2 - Constituem fundamentos suscetíveis de determinar a redução do financiamento, designadamente e quando aplicável:
a) A não justificação da despesa em face do princípio da economia, eficiência e eficácia e do princípio da relação custo benefício;
b) A imputação de valores superiores aos legalmente permitidos e aprovados ou de valores não elegíveis;
c) A execução parcial da operação face aos objetivos, realizações e resultados aprovados;
d) O incumprimento das normas relativas a informação e publicidade, sendo a redução determinada em função da gravidade do incumprimento, até 3 % do apoio dos fundos europeus à operação em causa;
e) A deteção, em sede de verificação pela autoridade de gestão ou em auditoria, do desrespeito dos regulamentos europeus e dos normativos nacionais aplicáveis, designadamente os que se referem à contratação pública, conflito de interesses e instrumentos financeiros, devendo, nesse caso, aplicar-se uma redução proporcional em função da gravidade do incumprimento, tendo em conta, nomeadamente a tabela de correções financeiras aprovada pela Comissão Europeia.
3 - Nas operações em cooperação, a ocorrência de algum dos factos previstos no número anterior relativamente a qualquer um dos beneficiários que integram essa modalidade, constitui fundamento para a redução do financiamento nos termos definidos no presente artigo.

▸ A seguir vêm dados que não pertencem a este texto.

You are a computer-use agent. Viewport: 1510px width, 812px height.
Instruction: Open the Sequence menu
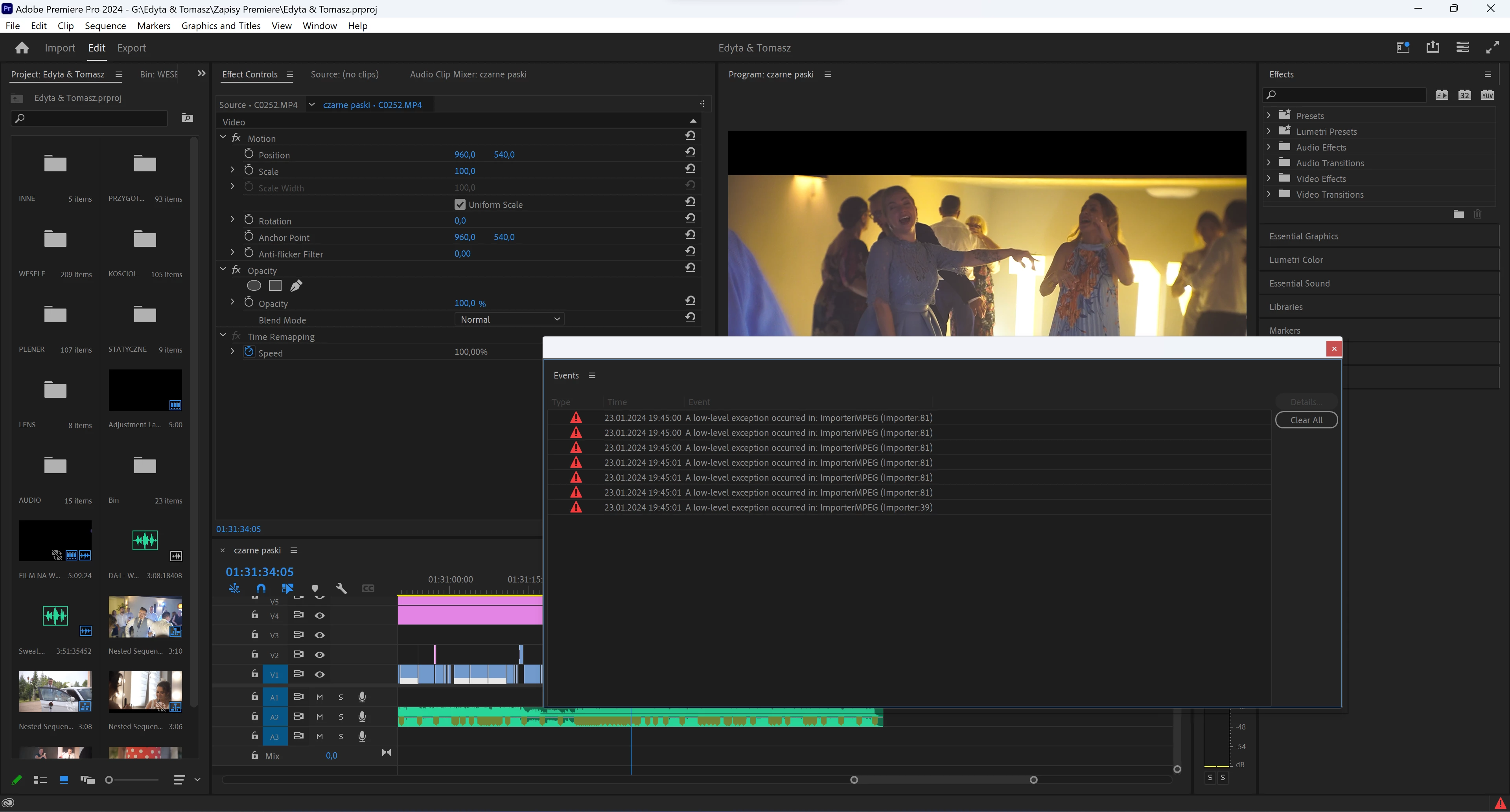[105, 26]
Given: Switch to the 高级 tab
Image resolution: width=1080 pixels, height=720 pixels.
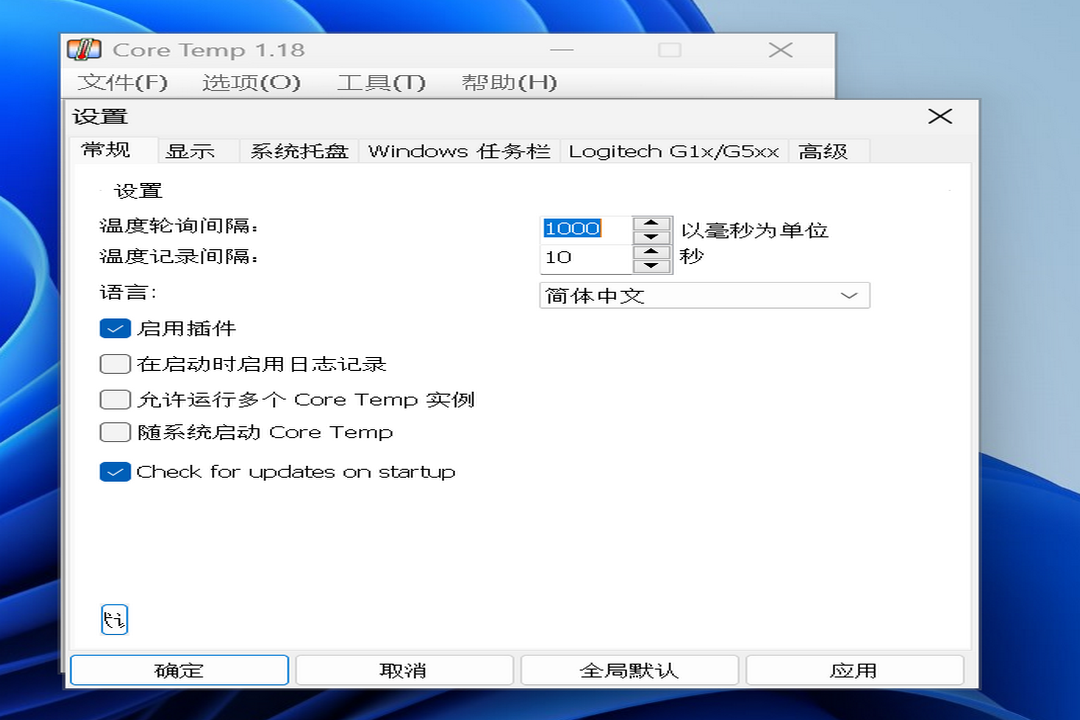Looking at the screenshot, I should pos(824,150).
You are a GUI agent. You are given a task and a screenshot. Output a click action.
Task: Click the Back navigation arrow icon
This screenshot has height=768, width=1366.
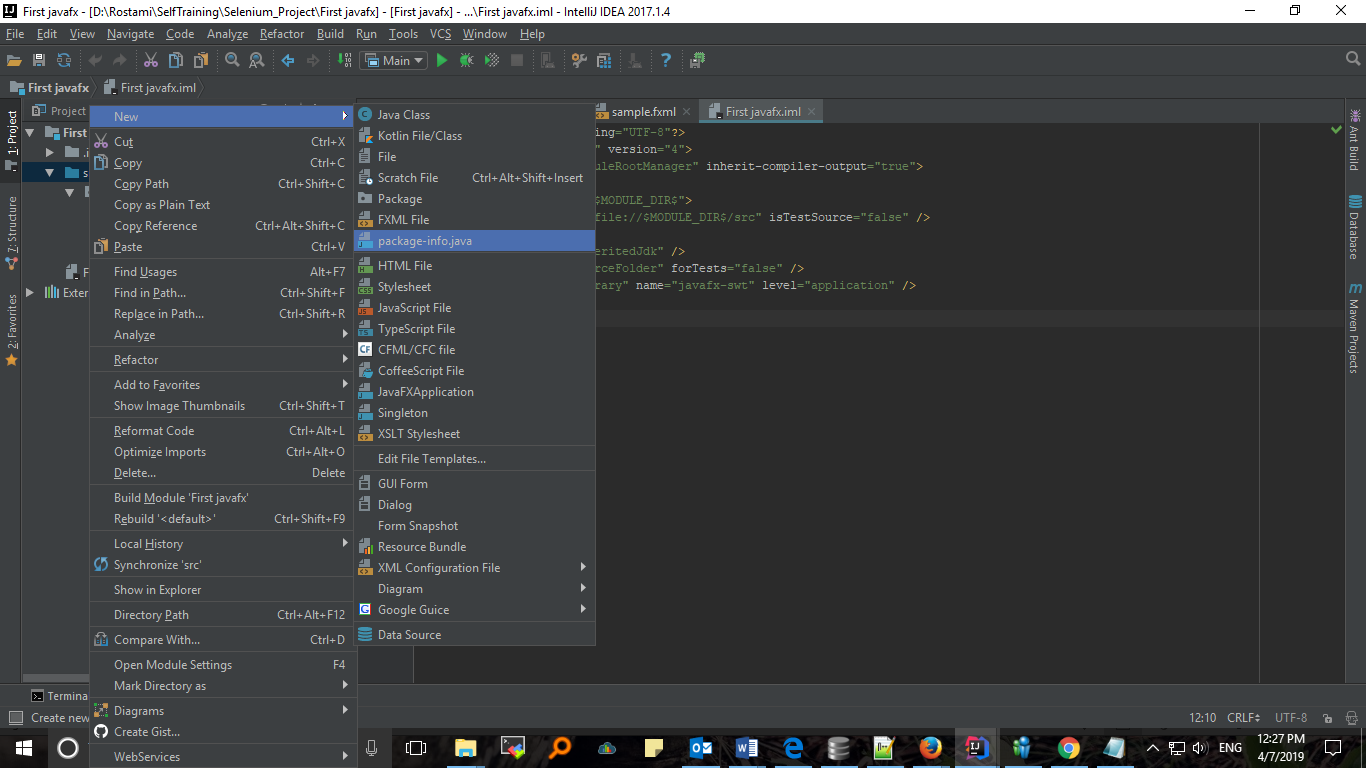288,61
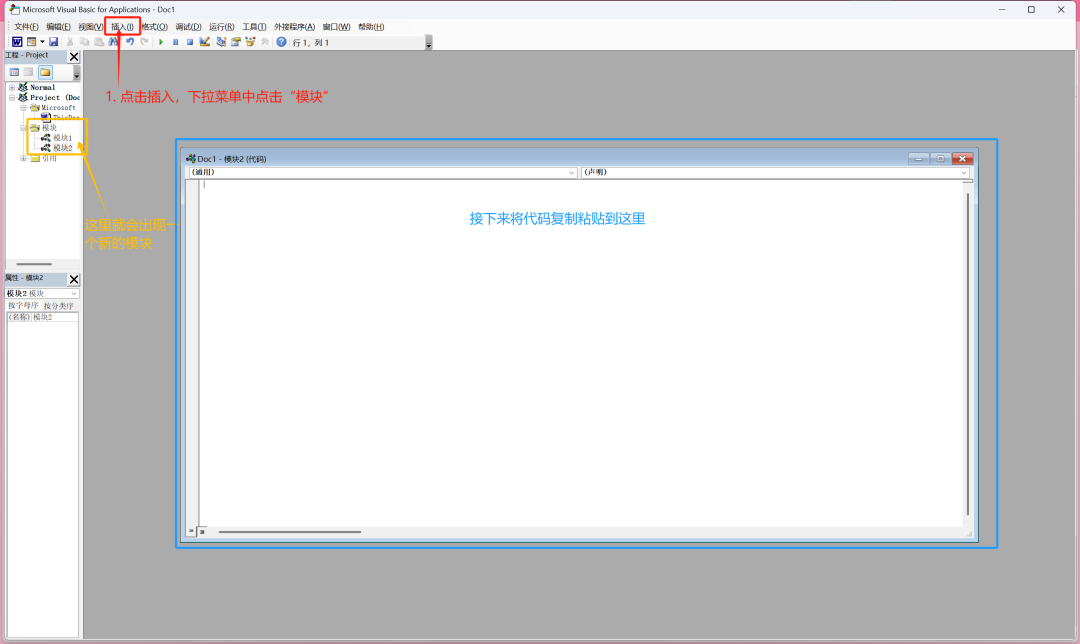Open the Project Explorer toolbar icon
Screen dimensions: 1080x644
221,42
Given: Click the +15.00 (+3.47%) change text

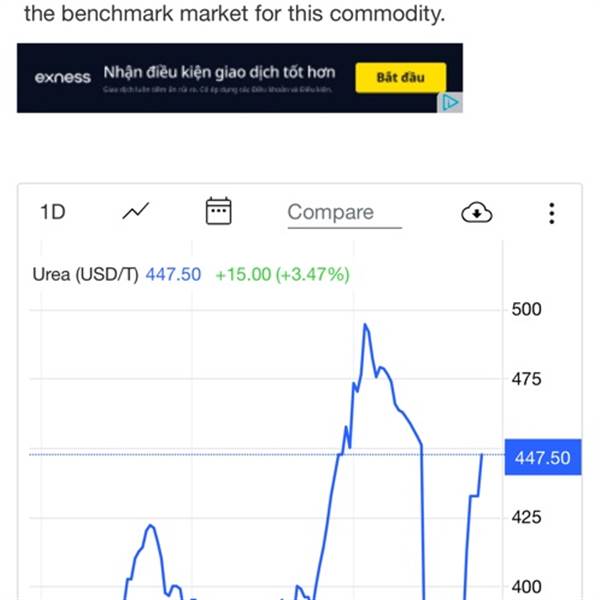Looking at the screenshot, I should point(282,274).
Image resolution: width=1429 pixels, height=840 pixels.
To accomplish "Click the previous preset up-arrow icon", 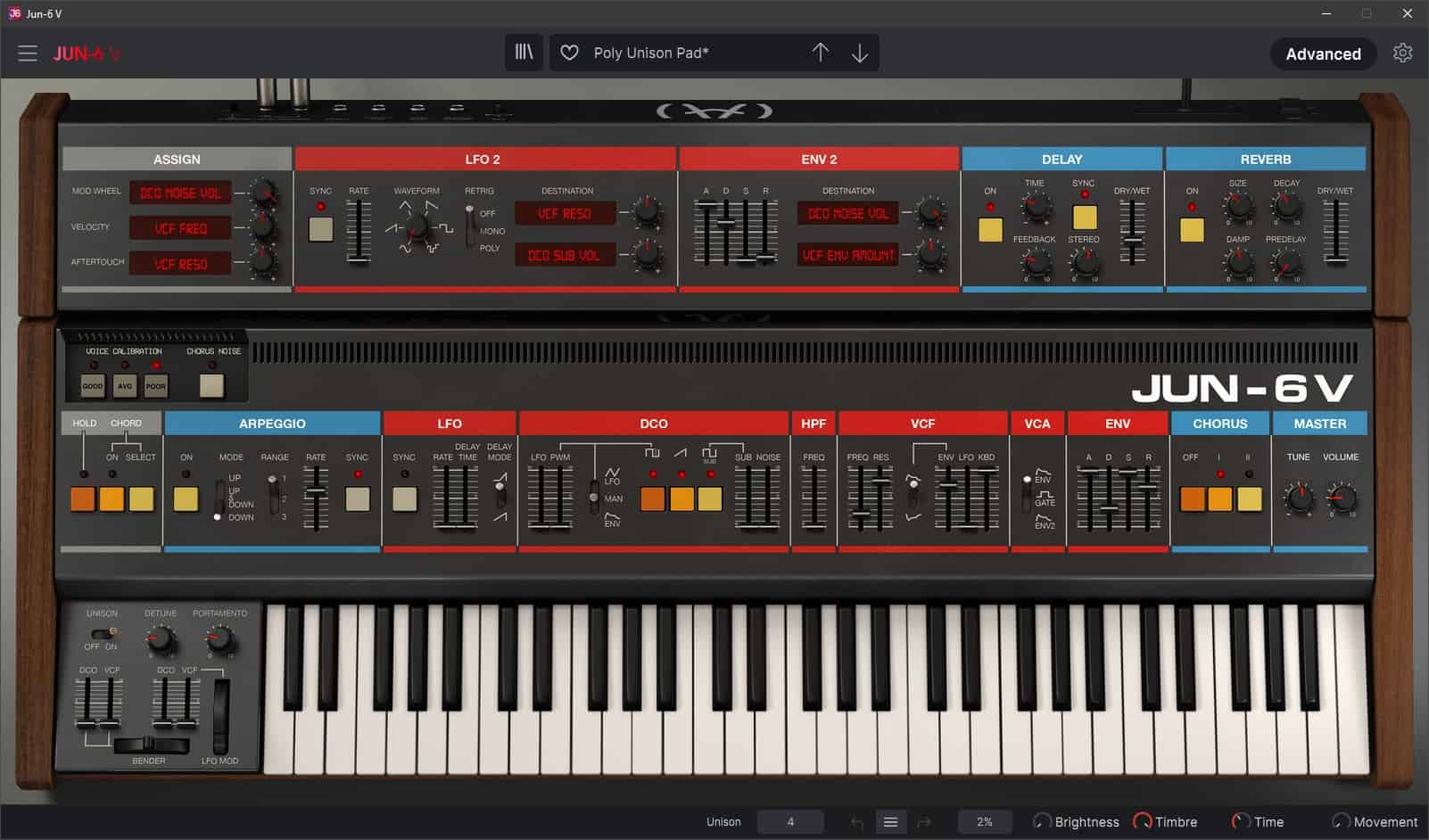I will pyautogui.click(x=820, y=53).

4 - Constituem, designadamente, fundamentos suscetíveis de determinar a revogação do financiamento:
a) A não apresentação, nos prazos estabelecidos, de pedidos de reembolso que justifiquem os adiantamentos recebidos;
b) A inexecução integral da operação nos termos em que foi aprovada ou a não consecução dos objetivos nela previstos nos termos constantes da decisão de aprovação que ponha em causa as finalidades que determinaram a sua aprovação;
c) A existência de alterações aos elementos determinantes da decisão de aprovação que ponham em causa o mérito da operação ou a sua razoabilidade financeira, salvo aceitação expressa pela autoridade de gestão, bem como a falta de comunicação destas alterações;
d) A apresentação fora de prazo dos formulários relativos ao pedido de saldo final, bem como dos formulários relativos aos pedidos de reembolso nos casos em que a regulamentação específica o preveja, salvo quando a fundamentação invocada para este incumprimento venha a ser aceite pela autoridade de gestão, mantendo-se, neste caso, como período elegível para consideração das despesas o definido como prazo de entrega do pedido de reembolso ou do saldo final;
e) A interrupção não autorizada da operação por prazo superior a 90 dias;
f) A apresentação dos mesmos custos a mais de uma autoridade de gestão ou a outras entidades responsáveis por financiamentos públicos, sem aplicação de critérios de imputação devidamente fundamentados;
g) A redução do financiamento que comprometa a execução integral da operação;
h) A não regularização das deficiências de organização do processo relativo à realização da operação e o não envio de elementos solicitados pela autoridade de gestão nos prazos pela mesma fixados;
i) A existência de dívidas a formandos não regularizadas pelos beneficiários no prazo concedido ao abrigo do n.º 2 do artigo 29.º;
j) A recusa, por parte dos beneficiários, da submissão ao controlo e auditoria a que estão legalmente sujeitos;
k) A falta de apresentação da garantia idónea, quando exigida;
l) A afetação de participantes a atividades produtivas a coberto de atividades de formação profissional;
m) A prestação de falsas declarações ou declarações inexatas, incompletas ou desconformes designadamente sobre o beneficiário, sobre a realização da operação, sobre os custos incorridos, sobre o processo formativo, que afetem, de modo substancial, a justificação dos apoios recebidos ou a receber;
n) A inexistência do processo técnico e contabilístico.